What the exercise asks →
Line by line, copy out the data below exactly.

------------------------------------------------------------

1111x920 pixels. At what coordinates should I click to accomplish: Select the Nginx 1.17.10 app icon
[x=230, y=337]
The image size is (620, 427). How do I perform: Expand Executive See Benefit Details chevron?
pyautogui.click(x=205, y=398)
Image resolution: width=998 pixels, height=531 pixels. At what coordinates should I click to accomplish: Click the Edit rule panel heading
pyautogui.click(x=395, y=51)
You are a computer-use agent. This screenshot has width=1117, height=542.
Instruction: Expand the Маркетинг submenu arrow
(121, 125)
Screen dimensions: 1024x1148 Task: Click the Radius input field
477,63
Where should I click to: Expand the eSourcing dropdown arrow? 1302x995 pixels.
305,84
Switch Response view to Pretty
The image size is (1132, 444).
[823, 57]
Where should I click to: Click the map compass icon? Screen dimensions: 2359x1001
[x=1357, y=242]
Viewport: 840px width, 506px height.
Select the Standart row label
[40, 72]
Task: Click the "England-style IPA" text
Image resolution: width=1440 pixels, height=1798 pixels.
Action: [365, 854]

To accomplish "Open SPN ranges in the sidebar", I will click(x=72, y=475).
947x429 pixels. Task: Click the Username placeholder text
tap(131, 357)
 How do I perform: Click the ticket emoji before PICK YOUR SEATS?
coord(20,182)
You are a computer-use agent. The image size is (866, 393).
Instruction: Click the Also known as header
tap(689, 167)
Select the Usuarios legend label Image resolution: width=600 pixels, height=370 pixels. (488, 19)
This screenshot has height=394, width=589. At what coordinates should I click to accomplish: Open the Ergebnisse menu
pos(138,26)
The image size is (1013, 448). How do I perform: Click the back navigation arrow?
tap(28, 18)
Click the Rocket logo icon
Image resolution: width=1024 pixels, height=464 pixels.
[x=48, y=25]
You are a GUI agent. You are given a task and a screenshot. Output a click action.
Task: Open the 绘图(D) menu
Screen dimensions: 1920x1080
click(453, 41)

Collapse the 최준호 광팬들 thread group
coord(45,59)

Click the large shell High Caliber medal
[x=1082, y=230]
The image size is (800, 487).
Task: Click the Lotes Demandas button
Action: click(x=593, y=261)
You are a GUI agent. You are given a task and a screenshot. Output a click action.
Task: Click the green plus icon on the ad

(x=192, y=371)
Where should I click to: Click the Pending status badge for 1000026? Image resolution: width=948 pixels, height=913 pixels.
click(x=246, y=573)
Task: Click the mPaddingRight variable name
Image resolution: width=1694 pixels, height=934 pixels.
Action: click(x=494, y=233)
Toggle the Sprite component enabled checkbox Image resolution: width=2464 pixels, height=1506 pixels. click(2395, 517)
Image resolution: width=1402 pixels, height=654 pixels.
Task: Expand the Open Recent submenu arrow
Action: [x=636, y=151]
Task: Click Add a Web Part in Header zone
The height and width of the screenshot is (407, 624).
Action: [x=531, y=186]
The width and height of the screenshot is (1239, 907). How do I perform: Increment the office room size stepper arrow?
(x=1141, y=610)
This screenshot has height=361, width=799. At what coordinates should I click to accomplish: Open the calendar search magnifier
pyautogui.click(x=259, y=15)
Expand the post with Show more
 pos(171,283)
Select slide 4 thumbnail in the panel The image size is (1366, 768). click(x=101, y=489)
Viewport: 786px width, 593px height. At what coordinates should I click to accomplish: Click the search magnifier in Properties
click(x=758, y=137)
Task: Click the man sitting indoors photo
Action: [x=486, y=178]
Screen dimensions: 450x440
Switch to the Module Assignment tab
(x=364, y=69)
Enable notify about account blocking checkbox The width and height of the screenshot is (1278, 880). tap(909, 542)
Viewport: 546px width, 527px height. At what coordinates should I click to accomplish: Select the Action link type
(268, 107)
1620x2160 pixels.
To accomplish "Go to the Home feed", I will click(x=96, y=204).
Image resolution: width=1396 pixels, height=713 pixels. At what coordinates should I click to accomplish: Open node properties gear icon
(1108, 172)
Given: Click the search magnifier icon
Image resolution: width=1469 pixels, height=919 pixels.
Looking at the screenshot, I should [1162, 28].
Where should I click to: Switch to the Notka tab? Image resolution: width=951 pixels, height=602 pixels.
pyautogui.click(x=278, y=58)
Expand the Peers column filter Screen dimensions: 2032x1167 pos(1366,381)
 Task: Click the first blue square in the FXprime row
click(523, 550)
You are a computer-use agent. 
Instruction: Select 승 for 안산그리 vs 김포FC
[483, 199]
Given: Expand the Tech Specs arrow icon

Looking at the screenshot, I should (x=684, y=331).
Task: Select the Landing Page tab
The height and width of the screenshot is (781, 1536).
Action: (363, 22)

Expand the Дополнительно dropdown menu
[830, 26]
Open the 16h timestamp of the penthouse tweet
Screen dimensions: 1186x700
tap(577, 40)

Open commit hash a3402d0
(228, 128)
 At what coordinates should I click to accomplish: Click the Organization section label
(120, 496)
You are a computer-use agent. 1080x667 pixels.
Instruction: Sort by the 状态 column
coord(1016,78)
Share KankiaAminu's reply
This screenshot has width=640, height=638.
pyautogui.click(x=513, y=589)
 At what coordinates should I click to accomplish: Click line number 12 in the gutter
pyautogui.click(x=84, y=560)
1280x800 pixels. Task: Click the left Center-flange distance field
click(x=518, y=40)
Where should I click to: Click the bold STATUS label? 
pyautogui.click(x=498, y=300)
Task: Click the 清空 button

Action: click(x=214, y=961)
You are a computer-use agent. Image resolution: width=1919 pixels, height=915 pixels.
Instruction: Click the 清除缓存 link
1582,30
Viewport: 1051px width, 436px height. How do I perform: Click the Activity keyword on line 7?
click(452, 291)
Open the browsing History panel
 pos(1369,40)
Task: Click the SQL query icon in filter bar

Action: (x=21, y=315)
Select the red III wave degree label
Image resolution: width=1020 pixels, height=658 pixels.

------------------------------------------------------------

Your response →
1111x920 pixels. At what coordinates should I click to accomplish: Select the Nginx 1.17.10 app icon
[x=230, y=337]
The image size is (620, 427). How do I perform: Expand Executive See Benefit Details chevron?
pyautogui.click(x=205, y=398)
Image resolution: width=998 pixels, height=531 pixels. At what coordinates should I click to accomplish: Click the Edit rule panel heading
pyautogui.click(x=395, y=51)
You are a computer-use agent. This screenshot has width=1117, height=542.
Instruction: Expand the Маркетинг submenu arrow
(121, 125)
Screen dimensions: 1024x1148 Task: Click the Radius input field
477,63
Where should I click to: Expand the eSourcing dropdown arrow? 1302x995 pixels.
305,84
Switch Response view to Pretty
The image size is (1132, 444).
[823, 57]
Where should I click to: Click the map compass icon? Screen dimensions: 2359x1001
[x=1357, y=242]
Viewport: 840px width, 506px height.
Select the Standart row label
[40, 72]
Task: Click the "England-style IPA" text
Image resolution: width=1440 pixels, height=1798 pixels.
Action: [365, 854]

To accomplish "Open SPN ranges in the sidebar", I will click(x=72, y=475).
947x429 pixels. Task: Click the Username placeholder text
tap(131, 357)
 How do I perform: Click the ticket emoji before PICK YOUR SEATS?
coord(20,182)
You are a computer-use agent. The image size is (866, 393).
Instruction: Click the Also known as header
tap(689, 167)
Select the Usuarios legend label Image resolution: width=600 pixels, height=370 pixels. (488, 19)
This screenshot has height=394, width=589. At what coordinates should I click to accomplish: Open the Ergebnisse menu
pos(138,26)
The image size is (1013, 448). How do I perform: Click the back navigation arrow?
tap(28, 18)
Click the Rocket logo icon
Image resolution: width=1024 pixels, height=464 pixels.
[x=48, y=25]
You are a GUI agent. You are given a task and a screenshot. Output a click action.
Task: Open the 绘图(D) menu
Screen dimensions: 1920x1080
click(453, 41)

Collapse the 최준호 광팬들 thread group
coord(45,59)

Click the large shell High Caliber medal
[x=1082, y=230]
The image size is (800, 487).
Task: Click the Lotes Demandas button
Action: click(x=593, y=261)
You are a GUI agent. You are given a task and a screenshot. Output a click action.
Task: Click the green plus icon on the ad

(x=192, y=371)
Where should I click to: Click the Pending status badge for 1000026? Image resolution: width=948 pixels, height=913 pixels.
click(x=246, y=573)
Task: Click the mPaddingRight variable name
Image resolution: width=1694 pixels, height=934 pixels.
Action: click(x=494, y=233)
Toggle the Sprite component enabled checkbox Image resolution: width=2464 pixels, height=1506 pixels. click(2395, 517)
Image resolution: width=1402 pixels, height=654 pixels.
Task: Expand the Open Recent submenu arrow
Action: [x=636, y=151]
Task: Click Add a Web Part in Header zone
The height and width of the screenshot is (407, 624).
Action: [x=531, y=186]
The width and height of the screenshot is (1239, 907). How do I perform: Increment the office room size stepper arrow?
(x=1141, y=610)
This screenshot has height=361, width=799. At what coordinates should I click to accomplish: Open the calendar search magnifier
pyautogui.click(x=259, y=15)
Expand the post with Show more
 pos(171,283)
Select slide 4 thumbnail in the panel The image size is (1366, 768). click(x=101, y=489)
Viewport: 786px width, 593px height. At what coordinates should I click to accomplish: Click the search magnifier in Properties
click(x=758, y=137)
Task: Click the man sitting indoors photo
Action: [x=486, y=178]
Screen dimensions: 450x440
Switch to the Module Assignment tab
(x=364, y=69)
Enable notify about account blocking checkbox The width and height of the screenshot is (1278, 880). tap(909, 542)
Viewport: 546px width, 527px height. At what coordinates should I click to accomplish: Select the Action link type
(268, 107)
1620x2160 pixels.
To accomplish "Go to the Home feed", I will click(x=96, y=204).
Image resolution: width=1396 pixels, height=713 pixels. At what coordinates should I click to accomplish: Open node properties gear icon
(1108, 172)
Given: Click the search magnifier icon
Image resolution: width=1469 pixels, height=919 pixels.
Looking at the screenshot, I should [1162, 28].
Where should I click to: Switch to the Notka tab? Image resolution: width=951 pixels, height=602 pixels.
pyautogui.click(x=278, y=58)
Expand the Peers column filter Screen dimensions: 2032x1167 pos(1366,381)
 Task: Click the first blue square in the FXprime row
click(523, 550)
You are a computer-use agent. 
Instruction: Select 승 for 안산그리 vs 김포FC
[483, 199]
Given: Expand the Tech Specs arrow icon

Looking at the screenshot, I should (x=684, y=331).
Task: Select the Landing Page tab
The height and width of the screenshot is (781, 1536).
Action: (363, 22)

Expand the Дополнительно dropdown menu
[830, 26]
Open the 16h timestamp of the penthouse tweet
Screen dimensions: 1186x700
tap(577, 40)

Open commit hash a3402d0
(228, 128)
 At what coordinates should I click to accomplish: Click the Organization section label
(120, 496)
You are a computer-use agent. 1080x667 pixels.
Instruction: Sort by the 状态 column
coord(1016,78)
Share KankiaAminu's reply
This screenshot has width=640, height=638.
pyautogui.click(x=513, y=589)
 At what coordinates should I click to accomplish: Click line number 12 in the gutter
pyautogui.click(x=84, y=560)
1280x800 pixels. Task: Click the left Center-flange distance field
click(x=518, y=40)
Where should I click to: Click the bold STATUS label? 
pyautogui.click(x=498, y=300)
Task: Click the 清空 button

Action: click(x=214, y=961)
You are a computer-use agent. Image resolution: width=1919 pixels, height=915 pixels.
Instruction: Click the 清除缓存 link
1582,30
Viewport: 1051px width, 436px height. How do I perform: Click the Activity keyword on line 7?
click(452, 291)
Open the browsing History panel
 pos(1369,40)
Task: Click the SQL query icon in filter bar

Action: (x=21, y=315)
Select the red III wave degree label
Image resolution: width=1020 pixels, height=658 pixels.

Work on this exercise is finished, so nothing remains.